Take a moment to examine the convolved images. You should see that certain features in the puppy are accentuated, while others are de-emphasized.

#### Remarks
* All code should be in a single cell

## Problem 2: Running a Convolutional Neural Network
You will build and run a convolutional neural network.

### Important Instructions
* Put all code from parts A, B, and C into a single cell.  We should be able to copy that cell into a `.py` file and run it like a normal script.
* You may use a GPU to do part B (training the model).  Although this isn't required, it is recommended.
* You can use this as an opportunity to use a GPU instance on AWS.  Here are some instructions:
  - Go to AWS and Launch a new EC2 instance
  - Click on `Community AMIs` and in the search field type `Keras`
  - Select **Deep Learning AMI (Ubuntu) Version 17.0**
    * Note:  It's okay if you choose a different version, but I'd recommend using the latest version
  - In `Step 2: Choose an Instance Type` select a **g3.4xlarge** instance.
    * ![](figs/gpu_instance.png)
    * **IMPORTANT**: You may use a different GPU instance, but you **MUST** explicitely state which instance you are using.  If you don't tell us the exact instance you are using, we may not be able to reproduce your results and you will receive no credit on this problem.
  - When you get to `Step 6: Configure Security Group`, you have some decisions to make.
    * Option 1: Keep the default security group.  You will be able to launch the instance, `ssh` to it, and run jobs on it, but you won't be able to open a `Juptyer` notebook from the instance.
    * Option 2: Add a new security group like we did in Lab 3.  Be sure to follow the Lab3 instructions carefully!
  - Choose the correct authentication key and launch the instance!
* After you connect to your instance (via `ssh`) enter the following command:  `source activate tensorflow_p36`.  Now you will be in a virtual environment that has `Keras` with GPU support.  You're ready to go!
* If you want to launch a `Jupyter` notebook from the instance, you still have some more steps to complete.  Refer to the Lab3 instructions for details.

#### Additional Resources
Here are a few more `AWS` resources:
- [`AWS` and `Keras`](https://docs.aws.amazon.com/dlami/latest/devguide/tutorial-keras.html)
- [Using the Deep Learning `AMI` with `Conda`](https://docs.aws.amazon.com/dlami/latest/devguide/tutorial-conda.html)

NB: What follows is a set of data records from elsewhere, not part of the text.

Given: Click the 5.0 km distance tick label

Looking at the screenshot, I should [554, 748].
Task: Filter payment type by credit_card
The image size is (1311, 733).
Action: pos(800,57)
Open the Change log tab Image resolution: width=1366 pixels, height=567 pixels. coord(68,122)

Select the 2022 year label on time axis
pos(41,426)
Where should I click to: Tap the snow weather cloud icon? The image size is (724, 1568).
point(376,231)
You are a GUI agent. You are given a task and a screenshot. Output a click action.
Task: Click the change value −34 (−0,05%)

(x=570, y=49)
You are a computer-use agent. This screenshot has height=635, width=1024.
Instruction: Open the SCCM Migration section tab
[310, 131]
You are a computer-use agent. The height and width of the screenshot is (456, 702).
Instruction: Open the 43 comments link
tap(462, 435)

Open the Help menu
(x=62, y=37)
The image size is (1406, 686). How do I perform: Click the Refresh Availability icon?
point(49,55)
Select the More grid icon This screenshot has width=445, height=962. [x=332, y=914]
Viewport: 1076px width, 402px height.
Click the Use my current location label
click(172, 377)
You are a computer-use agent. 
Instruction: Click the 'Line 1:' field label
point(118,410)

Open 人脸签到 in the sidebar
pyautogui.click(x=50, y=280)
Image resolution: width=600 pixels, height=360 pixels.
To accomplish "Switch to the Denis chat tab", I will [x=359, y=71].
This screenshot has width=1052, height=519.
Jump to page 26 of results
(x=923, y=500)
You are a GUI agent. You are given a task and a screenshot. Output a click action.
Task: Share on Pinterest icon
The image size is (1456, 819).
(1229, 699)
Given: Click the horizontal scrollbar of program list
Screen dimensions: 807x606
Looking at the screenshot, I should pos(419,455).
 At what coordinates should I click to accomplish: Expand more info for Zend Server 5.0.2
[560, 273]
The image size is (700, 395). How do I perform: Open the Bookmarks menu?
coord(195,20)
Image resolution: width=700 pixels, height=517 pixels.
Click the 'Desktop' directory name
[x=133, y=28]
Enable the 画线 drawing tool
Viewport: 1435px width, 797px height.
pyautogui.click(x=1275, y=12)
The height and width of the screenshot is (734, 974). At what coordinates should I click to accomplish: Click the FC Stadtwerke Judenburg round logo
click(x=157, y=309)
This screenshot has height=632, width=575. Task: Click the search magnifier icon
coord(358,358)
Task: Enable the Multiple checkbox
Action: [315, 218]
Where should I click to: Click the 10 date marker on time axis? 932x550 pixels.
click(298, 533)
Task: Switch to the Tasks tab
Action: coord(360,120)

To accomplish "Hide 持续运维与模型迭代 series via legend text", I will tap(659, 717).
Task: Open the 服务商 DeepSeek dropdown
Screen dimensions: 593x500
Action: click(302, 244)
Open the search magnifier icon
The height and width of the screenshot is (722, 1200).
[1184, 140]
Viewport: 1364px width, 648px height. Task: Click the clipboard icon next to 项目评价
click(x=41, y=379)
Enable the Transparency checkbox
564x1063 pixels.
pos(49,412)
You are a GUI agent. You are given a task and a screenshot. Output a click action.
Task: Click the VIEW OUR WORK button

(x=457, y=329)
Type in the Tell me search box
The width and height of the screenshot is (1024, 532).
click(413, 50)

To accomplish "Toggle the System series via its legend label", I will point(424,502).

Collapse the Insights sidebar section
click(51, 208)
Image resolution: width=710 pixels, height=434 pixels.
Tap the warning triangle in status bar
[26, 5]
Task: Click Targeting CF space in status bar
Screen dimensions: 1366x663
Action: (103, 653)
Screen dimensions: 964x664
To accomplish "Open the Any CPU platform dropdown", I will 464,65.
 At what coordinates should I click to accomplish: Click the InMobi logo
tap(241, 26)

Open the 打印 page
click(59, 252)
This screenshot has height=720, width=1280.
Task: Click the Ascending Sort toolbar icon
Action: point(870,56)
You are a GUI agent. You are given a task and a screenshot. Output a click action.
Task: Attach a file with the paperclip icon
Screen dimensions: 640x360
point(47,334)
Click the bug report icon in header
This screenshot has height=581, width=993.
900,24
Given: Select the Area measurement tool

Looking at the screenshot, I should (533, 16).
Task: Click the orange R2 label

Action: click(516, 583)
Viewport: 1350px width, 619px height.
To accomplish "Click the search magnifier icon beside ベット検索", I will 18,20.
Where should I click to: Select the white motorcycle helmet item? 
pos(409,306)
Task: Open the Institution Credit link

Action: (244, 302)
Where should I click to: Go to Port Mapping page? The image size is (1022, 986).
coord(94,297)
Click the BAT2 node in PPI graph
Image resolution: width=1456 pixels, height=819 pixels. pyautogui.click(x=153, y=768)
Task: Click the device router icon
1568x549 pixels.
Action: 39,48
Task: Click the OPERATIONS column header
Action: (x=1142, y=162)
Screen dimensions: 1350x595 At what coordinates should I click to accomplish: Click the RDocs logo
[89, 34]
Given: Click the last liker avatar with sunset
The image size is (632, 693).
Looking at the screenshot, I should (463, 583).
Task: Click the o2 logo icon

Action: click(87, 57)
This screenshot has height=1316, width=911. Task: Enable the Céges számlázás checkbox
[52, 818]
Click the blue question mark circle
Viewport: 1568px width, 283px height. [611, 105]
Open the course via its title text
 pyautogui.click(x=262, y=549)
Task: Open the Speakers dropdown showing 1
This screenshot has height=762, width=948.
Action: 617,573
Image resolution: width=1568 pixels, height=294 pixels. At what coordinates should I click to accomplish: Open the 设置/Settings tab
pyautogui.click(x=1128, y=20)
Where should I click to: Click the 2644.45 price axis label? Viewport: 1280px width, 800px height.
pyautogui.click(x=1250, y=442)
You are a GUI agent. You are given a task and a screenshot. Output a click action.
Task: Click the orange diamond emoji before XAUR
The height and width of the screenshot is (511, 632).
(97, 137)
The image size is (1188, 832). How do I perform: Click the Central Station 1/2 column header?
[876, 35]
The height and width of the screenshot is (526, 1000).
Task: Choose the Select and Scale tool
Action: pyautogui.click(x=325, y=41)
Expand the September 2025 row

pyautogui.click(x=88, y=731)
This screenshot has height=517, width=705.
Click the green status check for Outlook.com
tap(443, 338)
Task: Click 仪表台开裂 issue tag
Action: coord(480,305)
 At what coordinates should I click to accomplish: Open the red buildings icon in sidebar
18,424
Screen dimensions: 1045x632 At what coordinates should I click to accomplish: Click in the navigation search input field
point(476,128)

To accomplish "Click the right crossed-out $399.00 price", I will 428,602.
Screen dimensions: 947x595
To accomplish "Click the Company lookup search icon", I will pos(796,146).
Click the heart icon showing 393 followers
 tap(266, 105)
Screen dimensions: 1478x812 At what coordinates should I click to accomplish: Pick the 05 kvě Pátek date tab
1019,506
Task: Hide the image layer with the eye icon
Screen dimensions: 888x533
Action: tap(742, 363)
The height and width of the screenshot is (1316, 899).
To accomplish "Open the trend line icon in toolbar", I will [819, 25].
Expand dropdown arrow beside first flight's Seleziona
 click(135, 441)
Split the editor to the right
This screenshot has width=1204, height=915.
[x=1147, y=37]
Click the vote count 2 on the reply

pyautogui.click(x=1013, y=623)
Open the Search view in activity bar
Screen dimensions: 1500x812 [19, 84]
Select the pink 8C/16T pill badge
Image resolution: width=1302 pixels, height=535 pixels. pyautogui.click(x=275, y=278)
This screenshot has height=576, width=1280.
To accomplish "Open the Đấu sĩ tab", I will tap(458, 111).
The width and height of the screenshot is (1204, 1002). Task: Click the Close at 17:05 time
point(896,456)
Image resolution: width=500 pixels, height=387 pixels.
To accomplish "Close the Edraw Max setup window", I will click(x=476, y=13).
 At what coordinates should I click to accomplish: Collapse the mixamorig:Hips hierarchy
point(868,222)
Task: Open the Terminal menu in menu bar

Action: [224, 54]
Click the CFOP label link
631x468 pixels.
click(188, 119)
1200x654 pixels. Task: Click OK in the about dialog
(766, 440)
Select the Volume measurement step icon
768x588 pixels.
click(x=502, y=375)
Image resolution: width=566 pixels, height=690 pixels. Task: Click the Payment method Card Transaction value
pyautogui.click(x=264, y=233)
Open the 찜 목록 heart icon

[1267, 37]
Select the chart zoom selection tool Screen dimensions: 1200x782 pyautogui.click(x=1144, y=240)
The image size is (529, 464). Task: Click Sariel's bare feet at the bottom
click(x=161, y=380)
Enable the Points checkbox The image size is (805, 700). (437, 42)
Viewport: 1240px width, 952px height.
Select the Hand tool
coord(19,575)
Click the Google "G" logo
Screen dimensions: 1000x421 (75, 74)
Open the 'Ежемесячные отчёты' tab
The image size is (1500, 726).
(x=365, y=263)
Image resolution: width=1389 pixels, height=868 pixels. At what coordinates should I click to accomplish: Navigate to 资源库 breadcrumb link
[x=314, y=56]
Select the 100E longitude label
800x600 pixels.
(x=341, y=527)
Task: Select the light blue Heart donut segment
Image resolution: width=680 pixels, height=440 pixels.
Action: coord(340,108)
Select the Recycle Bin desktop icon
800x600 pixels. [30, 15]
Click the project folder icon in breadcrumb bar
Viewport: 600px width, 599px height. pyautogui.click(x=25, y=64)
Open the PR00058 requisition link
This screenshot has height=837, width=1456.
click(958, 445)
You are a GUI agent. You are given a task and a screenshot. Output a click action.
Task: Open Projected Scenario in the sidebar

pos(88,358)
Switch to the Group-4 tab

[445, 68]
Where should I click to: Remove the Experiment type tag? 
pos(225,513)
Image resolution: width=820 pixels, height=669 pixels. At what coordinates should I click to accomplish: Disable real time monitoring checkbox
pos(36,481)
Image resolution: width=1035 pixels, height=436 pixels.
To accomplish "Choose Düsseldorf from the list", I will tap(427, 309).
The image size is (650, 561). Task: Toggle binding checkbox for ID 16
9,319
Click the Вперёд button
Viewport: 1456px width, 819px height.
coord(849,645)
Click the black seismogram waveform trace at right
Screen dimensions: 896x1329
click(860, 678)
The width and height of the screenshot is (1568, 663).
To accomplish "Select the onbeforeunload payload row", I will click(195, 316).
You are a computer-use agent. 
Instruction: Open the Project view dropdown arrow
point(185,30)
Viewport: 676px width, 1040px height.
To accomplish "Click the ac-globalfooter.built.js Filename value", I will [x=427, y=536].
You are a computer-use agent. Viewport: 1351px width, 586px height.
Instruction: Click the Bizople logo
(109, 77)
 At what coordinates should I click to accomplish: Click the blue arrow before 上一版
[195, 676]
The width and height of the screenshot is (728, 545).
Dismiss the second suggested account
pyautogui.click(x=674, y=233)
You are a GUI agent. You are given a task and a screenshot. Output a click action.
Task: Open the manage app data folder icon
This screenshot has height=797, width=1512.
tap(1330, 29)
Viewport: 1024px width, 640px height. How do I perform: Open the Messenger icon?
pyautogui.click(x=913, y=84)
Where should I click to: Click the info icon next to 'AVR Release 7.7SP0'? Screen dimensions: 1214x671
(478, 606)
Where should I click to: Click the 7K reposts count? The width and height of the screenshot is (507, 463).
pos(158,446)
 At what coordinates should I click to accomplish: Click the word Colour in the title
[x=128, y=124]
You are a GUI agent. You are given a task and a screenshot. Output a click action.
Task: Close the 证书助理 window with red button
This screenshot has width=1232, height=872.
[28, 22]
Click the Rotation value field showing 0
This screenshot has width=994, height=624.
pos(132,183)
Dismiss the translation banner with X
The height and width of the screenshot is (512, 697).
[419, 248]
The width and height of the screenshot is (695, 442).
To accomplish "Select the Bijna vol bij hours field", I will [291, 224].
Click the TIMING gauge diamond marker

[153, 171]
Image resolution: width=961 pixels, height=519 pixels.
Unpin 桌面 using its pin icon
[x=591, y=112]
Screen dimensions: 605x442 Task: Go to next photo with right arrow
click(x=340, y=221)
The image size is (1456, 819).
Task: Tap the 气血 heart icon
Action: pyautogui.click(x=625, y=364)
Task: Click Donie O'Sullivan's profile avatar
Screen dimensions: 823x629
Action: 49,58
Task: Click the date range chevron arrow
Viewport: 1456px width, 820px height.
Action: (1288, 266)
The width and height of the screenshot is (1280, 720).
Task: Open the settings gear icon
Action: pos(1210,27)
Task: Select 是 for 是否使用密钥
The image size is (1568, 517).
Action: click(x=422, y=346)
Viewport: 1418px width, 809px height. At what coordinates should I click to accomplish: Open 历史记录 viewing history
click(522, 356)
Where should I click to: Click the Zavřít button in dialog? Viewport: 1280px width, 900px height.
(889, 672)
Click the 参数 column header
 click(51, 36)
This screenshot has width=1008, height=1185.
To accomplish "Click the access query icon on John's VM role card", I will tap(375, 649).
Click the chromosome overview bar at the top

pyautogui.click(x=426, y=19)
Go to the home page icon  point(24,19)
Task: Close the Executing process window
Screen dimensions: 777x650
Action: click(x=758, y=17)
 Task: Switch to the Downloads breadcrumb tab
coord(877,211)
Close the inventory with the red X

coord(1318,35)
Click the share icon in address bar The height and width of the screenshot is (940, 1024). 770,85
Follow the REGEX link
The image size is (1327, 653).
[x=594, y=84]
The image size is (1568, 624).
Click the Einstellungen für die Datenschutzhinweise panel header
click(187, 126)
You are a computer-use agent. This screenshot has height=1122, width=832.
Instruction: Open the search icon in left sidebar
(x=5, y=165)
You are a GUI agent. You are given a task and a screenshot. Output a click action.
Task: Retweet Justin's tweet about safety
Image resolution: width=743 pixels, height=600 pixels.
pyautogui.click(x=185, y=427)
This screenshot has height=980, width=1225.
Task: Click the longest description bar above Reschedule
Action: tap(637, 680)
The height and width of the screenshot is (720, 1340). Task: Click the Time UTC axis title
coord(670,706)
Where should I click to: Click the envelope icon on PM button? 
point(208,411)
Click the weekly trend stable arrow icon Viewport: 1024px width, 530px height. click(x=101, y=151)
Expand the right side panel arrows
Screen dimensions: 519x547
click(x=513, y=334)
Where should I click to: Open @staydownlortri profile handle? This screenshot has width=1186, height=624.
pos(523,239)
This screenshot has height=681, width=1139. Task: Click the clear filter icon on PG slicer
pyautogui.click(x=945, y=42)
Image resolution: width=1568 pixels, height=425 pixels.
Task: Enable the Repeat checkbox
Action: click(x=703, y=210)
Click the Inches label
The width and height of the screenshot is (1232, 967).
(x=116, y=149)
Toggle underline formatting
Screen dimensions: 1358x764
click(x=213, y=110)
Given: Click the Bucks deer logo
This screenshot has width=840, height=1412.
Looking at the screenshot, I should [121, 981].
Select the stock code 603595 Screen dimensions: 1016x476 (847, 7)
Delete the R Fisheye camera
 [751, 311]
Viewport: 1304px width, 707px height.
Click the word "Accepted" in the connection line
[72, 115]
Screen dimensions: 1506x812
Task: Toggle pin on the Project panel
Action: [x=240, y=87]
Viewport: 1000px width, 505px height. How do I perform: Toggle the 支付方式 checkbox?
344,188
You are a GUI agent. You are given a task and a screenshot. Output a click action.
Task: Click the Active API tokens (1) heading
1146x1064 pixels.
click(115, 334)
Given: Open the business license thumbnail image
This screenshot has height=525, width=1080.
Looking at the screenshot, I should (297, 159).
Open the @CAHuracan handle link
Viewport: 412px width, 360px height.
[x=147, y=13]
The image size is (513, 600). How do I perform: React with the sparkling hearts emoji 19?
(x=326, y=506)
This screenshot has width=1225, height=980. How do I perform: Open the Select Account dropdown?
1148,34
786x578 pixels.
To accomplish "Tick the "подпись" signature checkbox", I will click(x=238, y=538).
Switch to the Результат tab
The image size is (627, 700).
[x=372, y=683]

There are many more resources out there.  If these aren't sufficient for you (and Lab3 doesn't help either), then you should try to search the web for more resources.


### Part A: Building the Model

In this first part, you will create a convolutional neural network using `Keras` to predict the type of object in an image. Load the [CIFAR-10](https://keras.io/datasets/#cifar10-small-image-classification) dataset, which contains 50,000 32x32 training images and 10,000 test images of the same size, with a total of 10 sizes.

Use a combination of the [following layers](https://keras.io/layers/convolutional/): Conv2D, MaxPooling2D, Dense, Dropout and Flatten Layers (not necessarily in this order).
You may use an existing architecture like AlexNet or VGG16, or create one of your own design. However, you should write your own layers and not use a pre-written implementation.
To get you started, we have included a model with one convolutional layer.

Convolutional neural networks are very computationally intensive. We highly recommend that you train your model on using GPUs (using `JupyterHub` or `AWS`). On CPUs, this training can take up to several hours. On GPUs, it can be done within minutes.

#### Deliverables

1. **Print model.summary() and report the total number of parameters.**

2. **How does the number of total parameters change (linearly, exponentially) as the number of filters per layer increases?**
  - For instance, start by assigning 32 filters to each Conv2D layer, then 64, 128, etc. and recording the total number of parameters for each model.

3. **Generate a plot showing the relationship from question 2 and explain why.**
   - Note:  If you're developing your code on an `AWS` instance without `Jupyter` notebook, then you don't need to display the figure.  You can remove `plt.show()` at the end of you script.  When we run your script, we will be able to see your plot.

**Hint**: Each convolutional layer contains the following number of parameters:

$$
\text{# filters} \times \text{kernel width} \times \text{kernel height} \times \text{# input filters} + \text{# filters} \times 1 \text{(for the bias)}
$$

So for instance, let's say my first convolutional layer has 32 filters with 3x3 size kernels. The input tensor has 3 filters (one for each RGB color channel), so we have:

$$
\text{32 filters} \times \text{3 kernel width} \times \text{3 kernel height} \times \text{3 input filters} + \text{32 filters} \times 1 = 896 \text{ parameters}.
$$

### Part B: Training and Evaluating the Model
Now train your model. You can choose to train your model for as long as you'd like, but you should aim for at least 10 epochs. Your validation accuracy should exceed 70%. Training for 10 epochs on a CPU should take about 30-60 minutes.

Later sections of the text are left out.